DLA-222-1 commons-httpclient -- Mise à jour de sécurité pour LTS

Date du rapport :
19 mai 2015
Paquets concernés :
commons-httpclient
Vulnérabilité :
Oui
Références dans la base de données de sécurité :
Dans le dictionnaire CVE du Mitre : CVE-2012-5783, CVE-2012-6153, CVE-2014-3577.
Plus de précisions :
  • CVE-2012-5783 et CVE-2012-6153

    Apache Commons HttpClient 3.1 ne vérifiait pas que le nom d'hôte du serveur correspondait à un nom de domaine dans les champs Common Name (CN) ou subjectAltName du sujet du certificat X.509. Cela permet à des attaquants de « homme du milieu » d'usurper l'identité de serveurs SSL à l'aide d'un certificat valable arbitraire.
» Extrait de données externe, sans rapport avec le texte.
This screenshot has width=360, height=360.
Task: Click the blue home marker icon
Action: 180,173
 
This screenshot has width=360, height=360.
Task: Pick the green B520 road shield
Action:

Merci à Alberto Fernandez Martinez pour le correctif.

  • CVE-2014-3577

    Il a été découvert que le correctif pour CVE-2012-6153 était incomplet : le code ajouté pour vérifier que le nom d'hôte du serveur correspond au nom de domaine dans le champ Common Name (CN) du sujet dans les certificats X.509 était fautif. Un attaquant de type « homme du milieu » pourrait utiliser ce défaut pour usurper l'identité d'un serveur SSL avec un certificat X.509 contrefait. Le correctif pour CVE-2012-6153 visait à corriger la correction incomplète pour CVE-2012-5783. Ce problème est maintenant complètement résolu en appliquant ce correctif et celui pour les précédents CVE.

Cet envoi a été préparé par Markus Koschany.